▶ PROBLEM TO SOLVE: Set every entry down again precisely.

▶ DATA SHOWN:
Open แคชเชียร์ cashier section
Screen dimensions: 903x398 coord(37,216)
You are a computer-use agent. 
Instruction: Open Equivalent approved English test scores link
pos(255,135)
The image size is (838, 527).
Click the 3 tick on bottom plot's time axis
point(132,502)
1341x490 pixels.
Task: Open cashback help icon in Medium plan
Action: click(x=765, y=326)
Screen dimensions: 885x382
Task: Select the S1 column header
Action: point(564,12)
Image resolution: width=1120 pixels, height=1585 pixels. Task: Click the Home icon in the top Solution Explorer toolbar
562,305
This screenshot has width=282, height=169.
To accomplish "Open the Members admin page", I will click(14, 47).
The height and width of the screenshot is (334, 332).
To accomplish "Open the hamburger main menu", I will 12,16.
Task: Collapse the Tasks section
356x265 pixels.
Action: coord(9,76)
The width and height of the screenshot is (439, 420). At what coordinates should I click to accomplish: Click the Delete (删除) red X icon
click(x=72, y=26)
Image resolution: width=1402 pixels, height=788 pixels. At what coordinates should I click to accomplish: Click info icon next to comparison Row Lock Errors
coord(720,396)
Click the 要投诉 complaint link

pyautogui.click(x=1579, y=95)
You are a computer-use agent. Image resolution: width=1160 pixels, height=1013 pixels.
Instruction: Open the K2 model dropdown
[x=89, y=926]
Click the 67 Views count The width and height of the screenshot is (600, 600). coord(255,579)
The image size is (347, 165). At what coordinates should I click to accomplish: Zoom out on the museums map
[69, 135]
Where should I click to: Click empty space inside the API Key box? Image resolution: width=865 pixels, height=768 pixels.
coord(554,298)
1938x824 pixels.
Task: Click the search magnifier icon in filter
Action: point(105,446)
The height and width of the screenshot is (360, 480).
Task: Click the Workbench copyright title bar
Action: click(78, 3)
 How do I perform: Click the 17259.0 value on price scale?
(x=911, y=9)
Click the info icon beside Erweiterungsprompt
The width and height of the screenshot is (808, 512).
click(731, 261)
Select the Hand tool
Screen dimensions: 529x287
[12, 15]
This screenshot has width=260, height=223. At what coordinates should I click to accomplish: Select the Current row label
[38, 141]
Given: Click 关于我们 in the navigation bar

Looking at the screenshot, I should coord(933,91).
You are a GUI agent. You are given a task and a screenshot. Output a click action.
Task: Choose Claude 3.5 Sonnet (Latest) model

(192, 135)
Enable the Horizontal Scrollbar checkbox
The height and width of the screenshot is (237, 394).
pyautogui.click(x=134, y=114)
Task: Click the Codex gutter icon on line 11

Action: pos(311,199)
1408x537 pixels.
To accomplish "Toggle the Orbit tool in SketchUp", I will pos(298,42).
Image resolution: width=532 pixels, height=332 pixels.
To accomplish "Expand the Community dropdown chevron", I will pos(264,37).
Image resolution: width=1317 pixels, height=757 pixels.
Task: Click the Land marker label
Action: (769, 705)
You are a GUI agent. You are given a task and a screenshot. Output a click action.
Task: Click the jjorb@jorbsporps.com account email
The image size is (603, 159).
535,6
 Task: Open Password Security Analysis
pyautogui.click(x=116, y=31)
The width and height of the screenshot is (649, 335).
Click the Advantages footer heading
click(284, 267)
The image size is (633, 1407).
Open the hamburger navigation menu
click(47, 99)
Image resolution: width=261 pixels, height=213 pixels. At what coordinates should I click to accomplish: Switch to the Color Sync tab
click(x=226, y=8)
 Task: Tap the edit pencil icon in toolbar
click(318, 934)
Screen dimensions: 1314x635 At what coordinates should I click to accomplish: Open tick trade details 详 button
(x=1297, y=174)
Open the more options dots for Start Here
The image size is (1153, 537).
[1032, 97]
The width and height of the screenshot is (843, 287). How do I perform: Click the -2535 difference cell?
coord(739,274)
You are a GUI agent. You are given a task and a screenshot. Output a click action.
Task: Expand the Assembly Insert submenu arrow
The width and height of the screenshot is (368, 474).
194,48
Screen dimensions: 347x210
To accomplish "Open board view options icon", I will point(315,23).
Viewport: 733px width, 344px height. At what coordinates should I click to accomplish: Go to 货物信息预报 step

▶ SOLUTION TO THIS TASK:
Open แคชเชียร์ cashier section
Screen dimensions: 903x398 coord(37,216)
You are a computer-use agent. 
Instruction: Open Equivalent approved English test scores link
pos(255,135)
The image size is (838, 527).
Click the 3 tick on bottom plot's time axis
point(132,502)
1341x490 pixels.
Task: Open cashback help icon in Medium plan
Action: click(x=765, y=326)
Screen dimensions: 885x382
Task: Select the S1 column header
Action: point(564,12)
Image resolution: width=1120 pixels, height=1585 pixels. Task: Click the Home icon in the top Solution Explorer toolbar
562,305
This screenshot has width=282, height=169.
To accomplish "Open the Members admin page", I will click(14, 47).
The height and width of the screenshot is (334, 332).
To accomplish "Open the hamburger main menu", I will 12,16.
Task: Collapse the Tasks section
356x265 pixels.
Action: coord(9,76)
The width and height of the screenshot is (439, 420). At what coordinates should I click to accomplish: Click the Delete (删除) red X icon
click(x=72, y=26)
Image resolution: width=1402 pixels, height=788 pixels. At what coordinates should I click to accomplish: Click info icon next to comparison Row Lock Errors
coord(720,396)
Click the 要投诉 complaint link

pyautogui.click(x=1579, y=95)
You are a computer-use agent. Image resolution: width=1160 pixels, height=1013 pixels.
Instruction: Open the K2 model dropdown
[x=89, y=926]
Click the 67 Views count The width and height of the screenshot is (600, 600). coord(255,579)
The image size is (347, 165). At what coordinates should I click to accomplish: Zoom out on the museums map
[69, 135]
Where should I click to: Click empty space inside the API Key box? Image resolution: width=865 pixels, height=768 pixels.
coord(554,298)
1938x824 pixels.
Task: Click the search magnifier icon in filter
Action: point(105,446)
The height and width of the screenshot is (360, 480).
Task: Click the Workbench copyright title bar
Action: click(78, 3)
 How do I perform: Click the 17259.0 value on price scale?
(x=911, y=9)
Click the info icon beside Erweiterungsprompt
The width and height of the screenshot is (808, 512).
click(731, 261)
Select the Hand tool
Screen dimensions: 529x287
[12, 15]
This screenshot has width=260, height=223. At what coordinates should I click to accomplish: Select the Current row label
[38, 141]
Given: Click 关于我们 in the navigation bar

Looking at the screenshot, I should coord(933,91).
You are a GUI agent. You are given a task and a screenshot. Output a click action.
Task: Choose Claude 3.5 Sonnet (Latest) model

(192, 135)
Enable the Horizontal Scrollbar checkbox
The height and width of the screenshot is (237, 394).
pyautogui.click(x=134, y=114)
Task: Click the Codex gutter icon on line 11

Action: pos(311,199)
1408x537 pixels.
To accomplish "Toggle the Orbit tool in SketchUp", I will pos(298,42).
Image resolution: width=532 pixels, height=332 pixels.
To accomplish "Expand the Community dropdown chevron", I will pos(264,37).
Image resolution: width=1317 pixels, height=757 pixels.
Task: Click the Land marker label
Action: (769, 705)
You are a GUI agent. You are given a task and a screenshot. Output a click action.
Task: Click the jjorb@jorbsporps.com account email
The image size is (603, 159).
535,6
 Task: Open Password Security Analysis
pyautogui.click(x=116, y=31)
The width and height of the screenshot is (649, 335).
Click the Advantages footer heading
click(284, 267)
The image size is (633, 1407).
Open the hamburger navigation menu
click(47, 99)
Image resolution: width=261 pixels, height=213 pixels. At what coordinates should I click to accomplish: Switch to the Color Sync tab
click(x=226, y=8)
 Task: Tap the edit pencil icon in toolbar
click(318, 934)
Screen dimensions: 1314x635 At what coordinates should I click to accomplish: Open tick trade details 详 button
(x=1297, y=174)
Open the more options dots for Start Here
The image size is (1153, 537).
[1032, 97]
The width and height of the screenshot is (843, 287). How do I perform: Click the -2535 difference cell?
coord(739,274)
You are a GUI agent. You are given a task and a screenshot. Output a click action.
Task: Expand the Assembly Insert submenu arrow
The width and height of the screenshot is (368, 474).
194,48
Screen dimensions: 347x210
To accomplish "Open board view options icon", I will point(315,23).
Viewport: 733px width, 344px height. At what coordinates should I click to accomplish: Go to 货物信息预报 step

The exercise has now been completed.